Tickets to Chef In Your Garden will include a multi-course meal for 2 people, dessert and wine. Each date will feature a different chef, with limited number of tickets available.
There will be (6) Chef In Your Garden events taking place in August, September, October – exact dates to be announced.
Date TBD | Fatou Ouattara | Akadi
Fatou Ouattara is the chef and owner of Akadi. Fatou moved from the Ivory Coast to attend Portland State University at age 23, and learned to cook Ivorian traditional food at age 7. Akadi serves dishes from countries throughout West Africa, with a focus on the Ivory Coast and Burkina Faso. Fatou was featured in PDX Monthly’s Best New Restaurants 2018 and brings her passion for not only creating recipes, but executing recipes that were passed down to her from her elders to her cooking.
Date TBD | Vince Nguyen | Berlu
A native of Orange County, California, Vince Nguyen gave up dreams of becoming a pediatrician when he discovered a talent for cooking. At age 21, he started his professional career at Providence, a two-Michelin star restaurant in Los Angeles. After 2 years in LA, Vince moved to Portland, Oregon where he worked under chefs Matthew Lightner and Justin Woodward at Castagna, eventually moving up the ranks to become sous chef. It was from his experience at Castagna that Vince grew more interested in the international food scene which took him to work in some of the best restaurants in the world, including Noma in Copenhagen and The Royal Mail in Australia (under chef Dan Hunter). Vince opened Berlu in SE Portland in the summer of 2019 and within months of opening was named The Oregonian’s Rising Star Restaurant of the Year and one of Robb Report’s Best New Restaurants in America. Berlu is the culmination of Chef Nguyen’s experiences in top restaurants as well as an articulation of his personality. It is through his ever-evolving cuisine that he feels best able to express himself.

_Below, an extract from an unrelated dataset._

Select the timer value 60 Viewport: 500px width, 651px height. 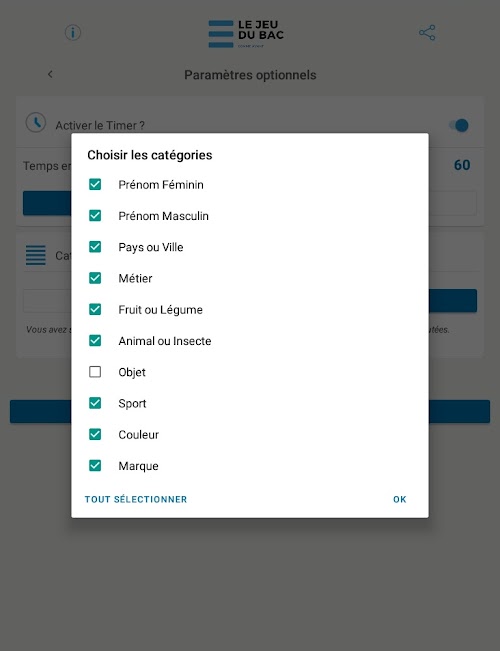pyautogui.click(x=462, y=165)
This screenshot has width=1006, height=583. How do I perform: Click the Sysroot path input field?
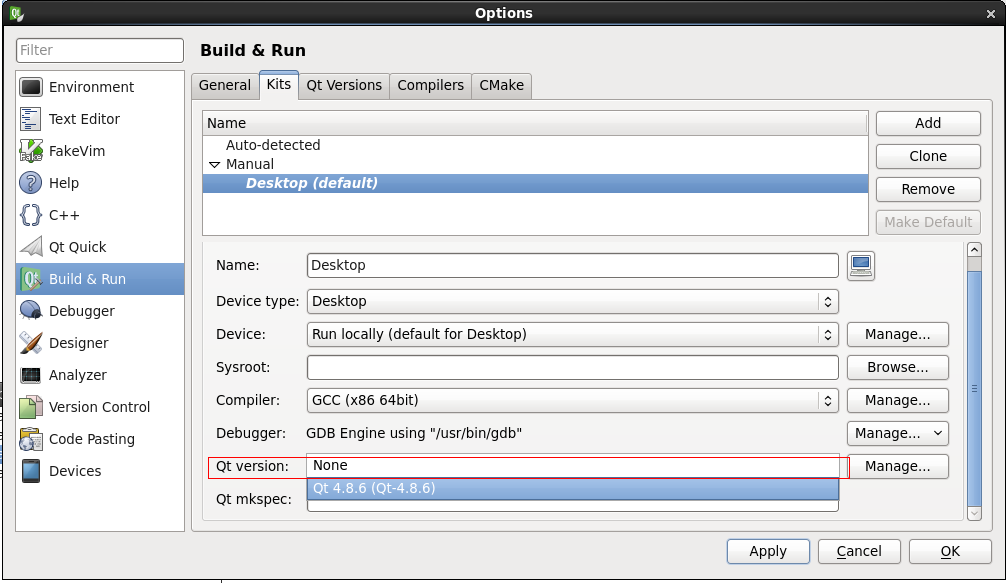[x=572, y=367]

Date TBD | Thuy Pham | Mama Dút Foods
“My journey to vegetarianism was challenging, yet rewarding in so many ways. I knew that with every meal, I was impacting the livelihoods of animals and our planet. I was determined to set a strong example for Kinsley to have empathy and compassion for the world around us. As a Vietnamese-American, I struggled to maintain the balance of connecting with my Vietnamese heritage, people and animals all at the same time. With this in my heart and support from my community, I was able to create a product I hope will bring people together over a delicious meal they are already familiar with while saving animals. This is my mission: to bring people together over food, save the animals and maybe one day, the world. I welcome all who are curious, or defiant, or courageous.”
Date TBD | Amalia Sierra | Tierra del Sol
Whether through catering or working the farmers market circuit, Amalia Sierra enjoys introducing Portlanders to Oaxacan food and flavors. Amalia remembers experiencing the difference between town and urban flavors when she moved from Oaxaca City to Santa Cruz Tacache de Mina, a nearby rural town.

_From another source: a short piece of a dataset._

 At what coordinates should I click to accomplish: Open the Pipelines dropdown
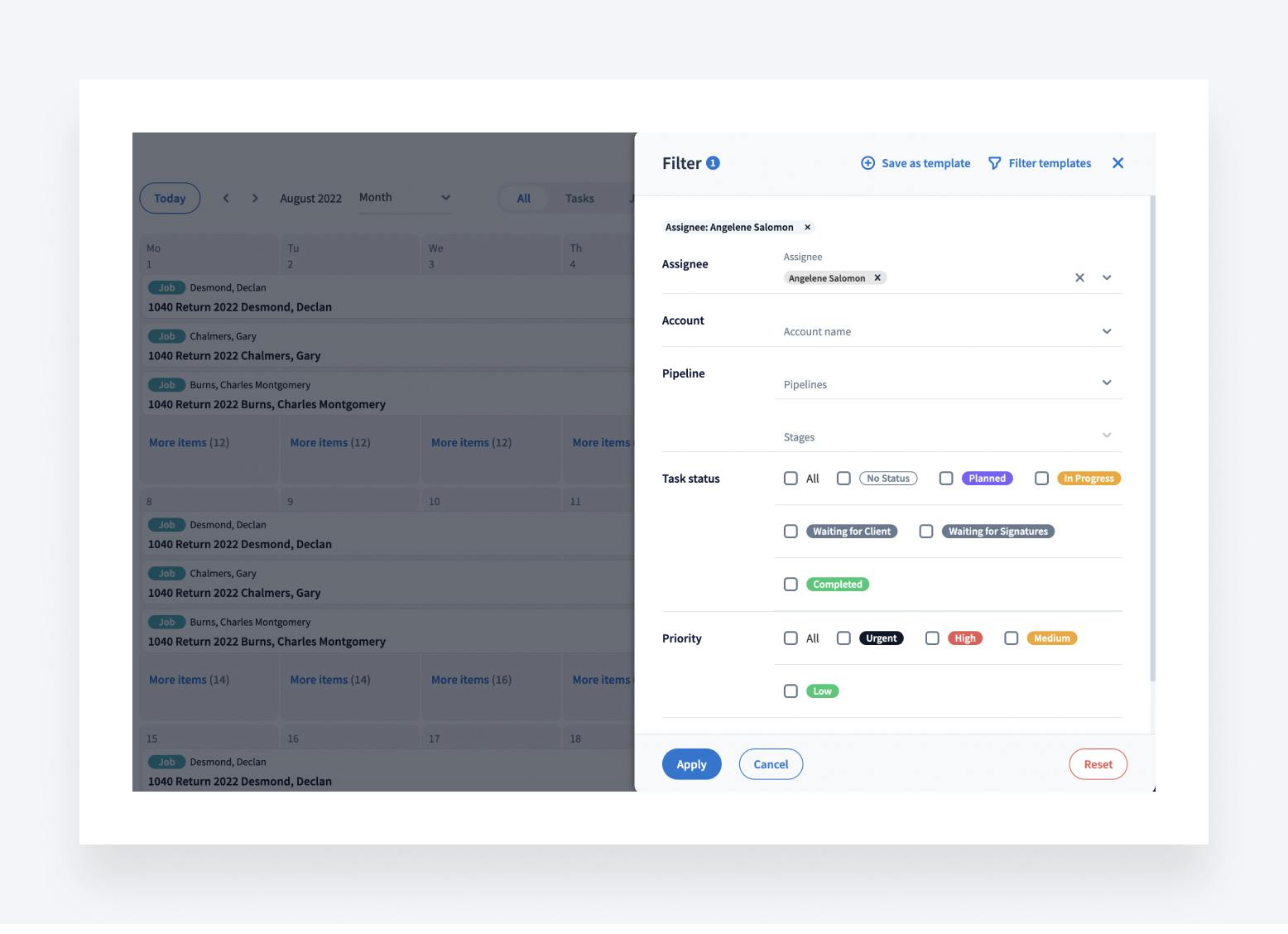[1107, 383]
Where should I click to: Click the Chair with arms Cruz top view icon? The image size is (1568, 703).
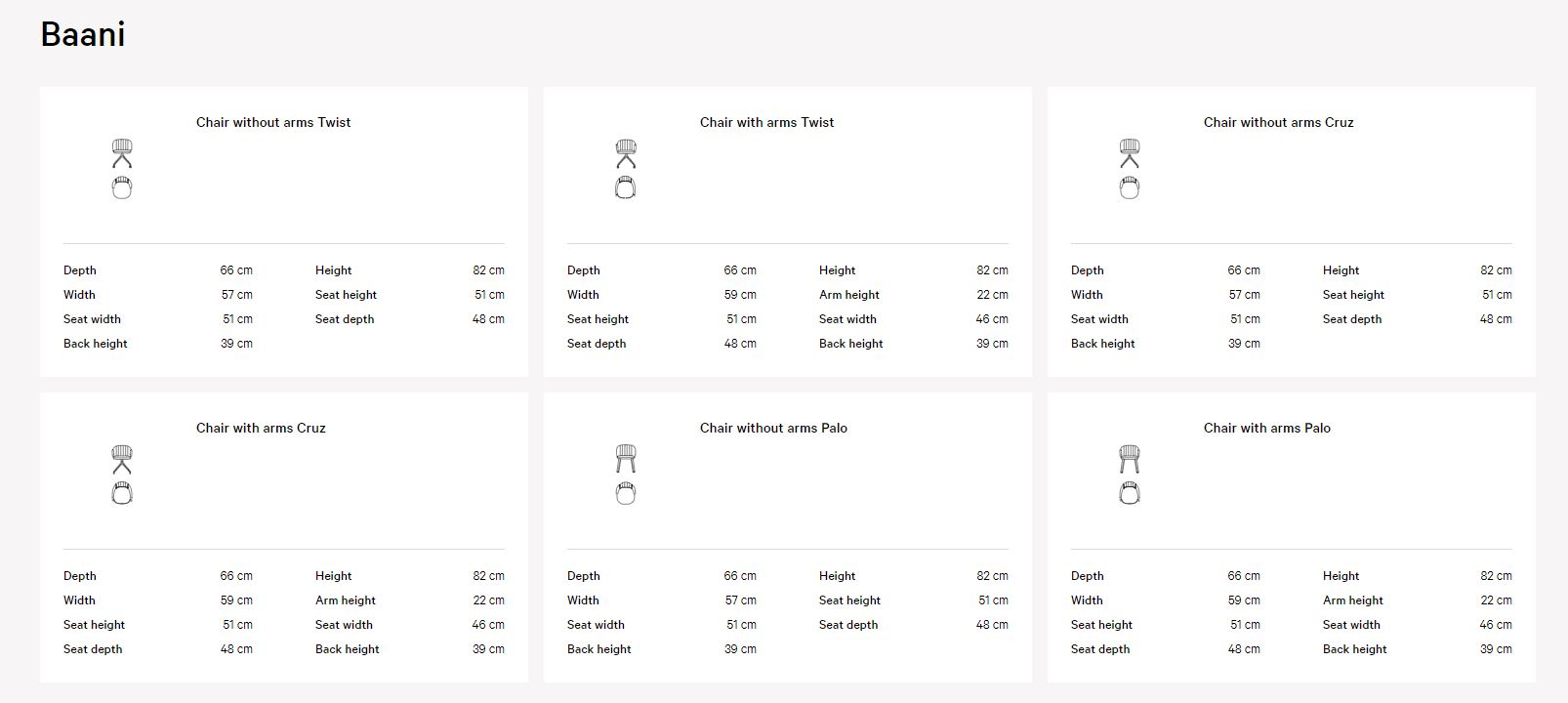tap(122, 493)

Date TBD | Elsy Dinvil | Creole Me up
Elsy is originally from Jeremie Haiti, coming to the United States with a scholarship to study Food Science and Technology. She is focused on helping people overcome health challenges through simple choices in the food they eat. Her goal is to provide chemical and allergen-free plant-based products with rich flavors, all while staying true to her Haitian roots, culture, and background.